• Supplied material:
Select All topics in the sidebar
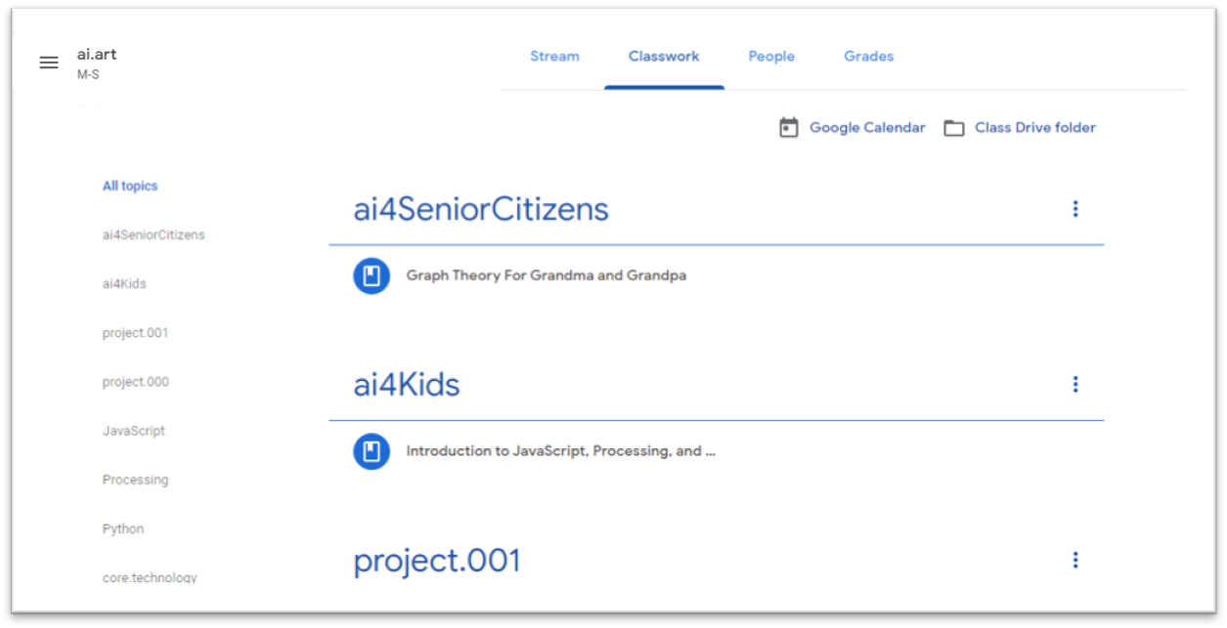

--

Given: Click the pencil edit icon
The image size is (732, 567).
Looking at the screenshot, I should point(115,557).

--

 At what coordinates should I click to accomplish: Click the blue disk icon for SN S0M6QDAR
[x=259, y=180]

• Work to do: Reproduce the entries word for word, beginning with the line that contains "Given: Click the pencil edit icon" and ending after the line that contains "Looking at the".

• Task response:
Given: Click the pencil edit icon
The image size is (732, 567).
Looking at the screenshot, I should point(115,557).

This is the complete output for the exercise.